J’ai filé dans le couloir, pris cette même enveloppe épaisse et dodue du dessus de l’armoire, et je suis revenue à la cuisine. Prudemment, mais lourdement, je l’ai posée sur la table devant ma belle-mère muette.
« Igor est un saint », ai-je déclaré avec une détresse digne d’une scène de théâtre.
« Il n’est pas pauvre. C’est juste un grand martyr ! Toutes ces années, il n’a pas assez mangé. Il a porté de vieilles chaussures. Il m’a laissée payer toutes les factures, il a vécu à moitié affamé… Et pour quoi ? Pour TOI ! »
Les yeux d’Igor allaient lui sortir de la tête. Il se précipita vers la table, tendant la main vers l’enveloppe, mais mon regard glacé l’a cloué sur sa chaise.
« Voilà », ai-je tapé bruyamment la paume sur les liasses de billets, « c’est de l’argent. Sa réserve secrète. Il l’a économisée pendant presque trois ans ! Il a mis de côté sou après sou, se privant de tout.
« Pour pouvoir te surprendre ! Pour pouvoir remplacer ce toit tant souffert à ta datcha, t’envoyer au meilleur sanatorium de Karlovy Vary, et t’offrir ces implants suisses dont tu as toujours rêvé ! »
Zinaida Pavlovna tremblait de tout son être. Ses mains, guidées par un instinct d’accumulation ancestral, serraient l’enveloppe dans une poigne de fer. Elle regarda son fils avec des yeux pleins de larmes de repentir et de honte maternelle brûlante.

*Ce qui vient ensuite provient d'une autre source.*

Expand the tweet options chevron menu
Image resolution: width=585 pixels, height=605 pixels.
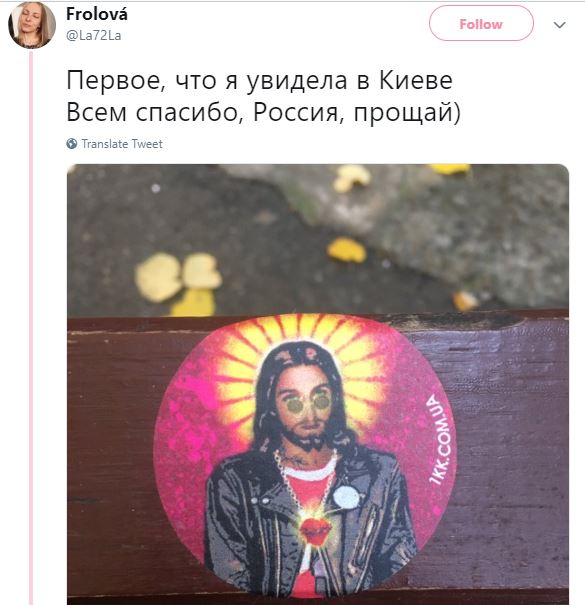coord(559,25)
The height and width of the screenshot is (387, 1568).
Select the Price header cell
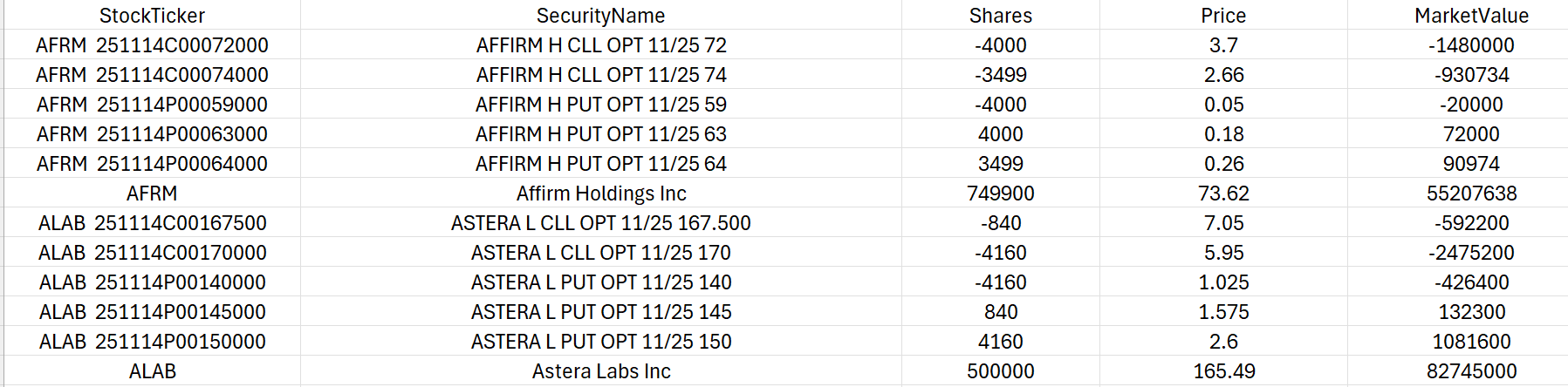(1223, 16)
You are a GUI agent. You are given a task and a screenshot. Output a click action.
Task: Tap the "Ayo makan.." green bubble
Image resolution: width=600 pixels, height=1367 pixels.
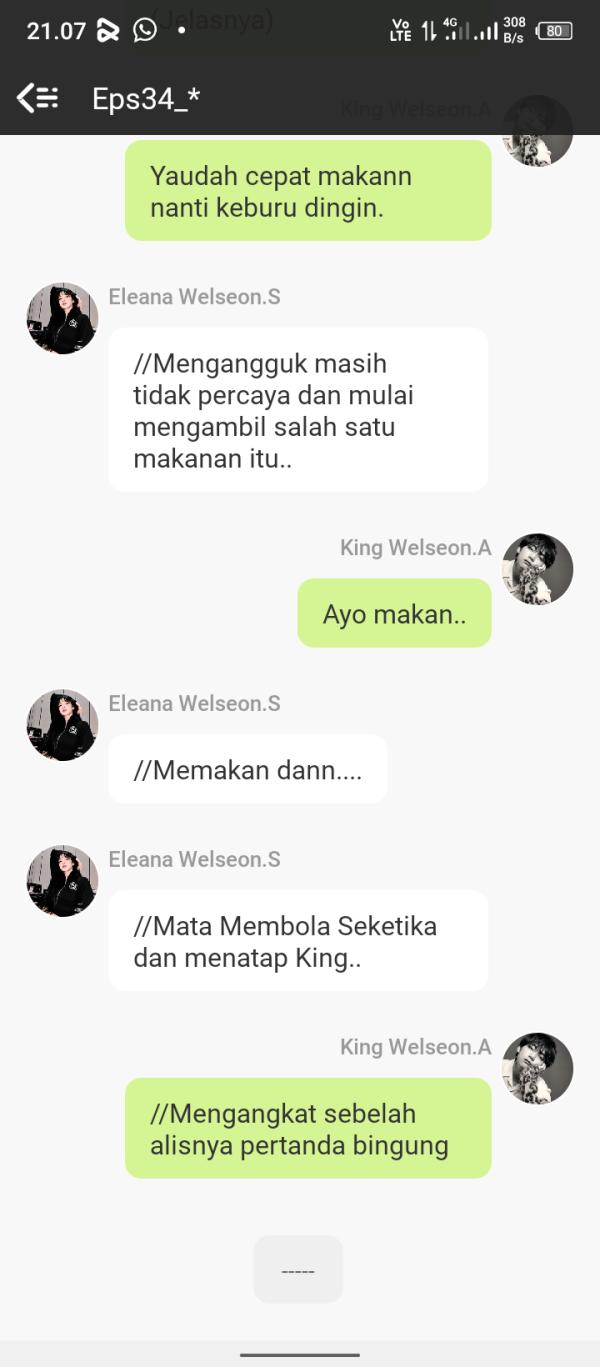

« Igoresha… » sanglota-t-elle, serrant convulsivement l’enveloppe dodue contre sa poitrine.
« Mon garçon en or ! Et moi, vieille sotte que je suis, je t’ai reproché ! Je croyais que tu étais avide, que tu ne voulais pas aider ta propre mère. Mais toi… tu as sacrifié ta jeunesse sur l’autel ! Pardonne-moi, mon fils ! »
Le visage d’Igor ressemblait à un masque de plâtre de souffrance ancienne. S’il ouvrait la bouche maintenant et disait : « Maman, rends-le-moi tout de suite, je le mettais de côté en secret pour un nouveau SUV », il détruirait à jamais l’image du fils parfait et apparaîtrait devant elle comme un véritable monstre. Il s’était retrouvé dans une impasse à cause de ses propres mensonges et de sa cupidité.

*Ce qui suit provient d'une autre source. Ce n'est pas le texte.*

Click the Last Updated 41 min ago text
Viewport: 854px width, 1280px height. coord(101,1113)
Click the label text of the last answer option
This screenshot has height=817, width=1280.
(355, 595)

« Eh bien », souris-je radieusement, en brossant élégamment une poussière invisible de mon chemisier.
« La paix et l’harmonie familiale sont restaurées. Zinaïda Pavlovna, commencez à réparer le toit dès demain, pour qu’Igor puisse profiter des fruits de ses longues souffrances. »
Je me suis approchée de l’armoire dans le couloir, j’ai sorti la valise que j’avais préparée à l’avance et ai caressé doucement sa poignée en plastique.

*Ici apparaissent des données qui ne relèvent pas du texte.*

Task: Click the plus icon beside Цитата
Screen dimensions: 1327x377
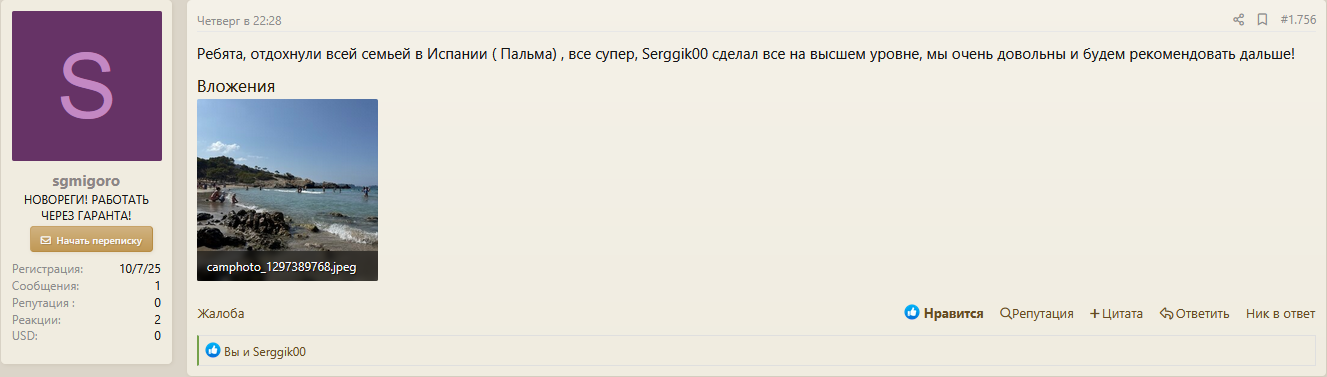Action: point(1095,313)
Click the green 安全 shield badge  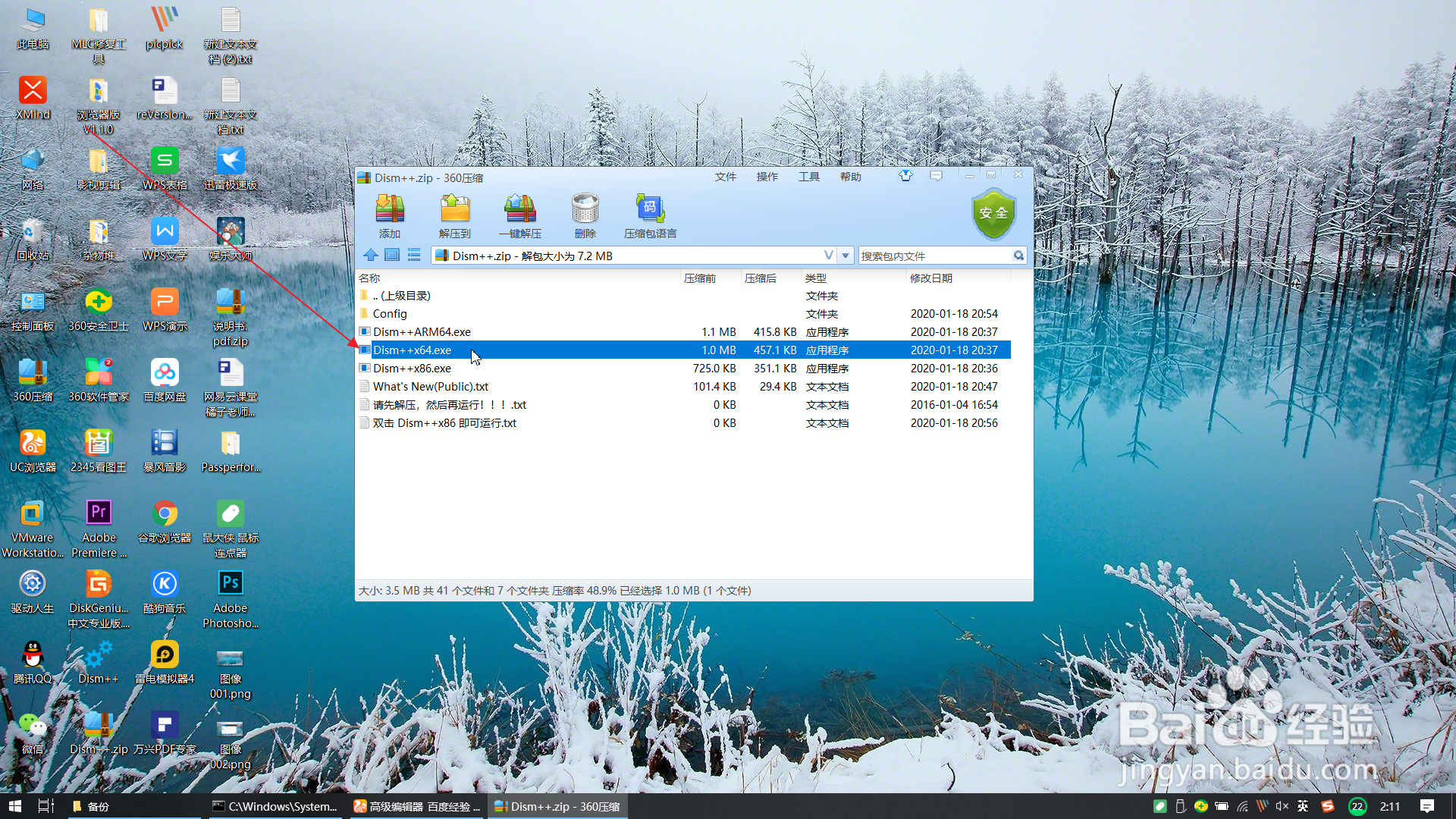(993, 214)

« Et ça… qu’est-ce que c’est ? » croassa le mari soudain appauvri et moralement anéanti, fixant la valise avec horreur.
« Ça, chéri, c’est tes bagages pour bien commencer un avenir radieux », répondis-je nonchalamment.
« Ma mission dans ce mariage est terminée : je t’ai aidé à devenir le fils parfait. Demain, je déposerai la demande de divorce. L’appartement, comme tu t’en souviens, est un bien prémariage et il m’appartient. Alors laisse les clés là, sur la petite table. »
J’ai ouvert grand la porte d’entrée devant lui.
« Et oui, Igoresha… emmène aussi la boîte vide du perforateur. On ne sait jamais, tu pourrais recommencer à économiser pour autre chose. »
J’ai refermé la porte derrière lui, laissant Igor de l’autre côté du palier — enfin seul avec sa mère heureuse, son nouveau toit et ses plans machiavéliques effondrés.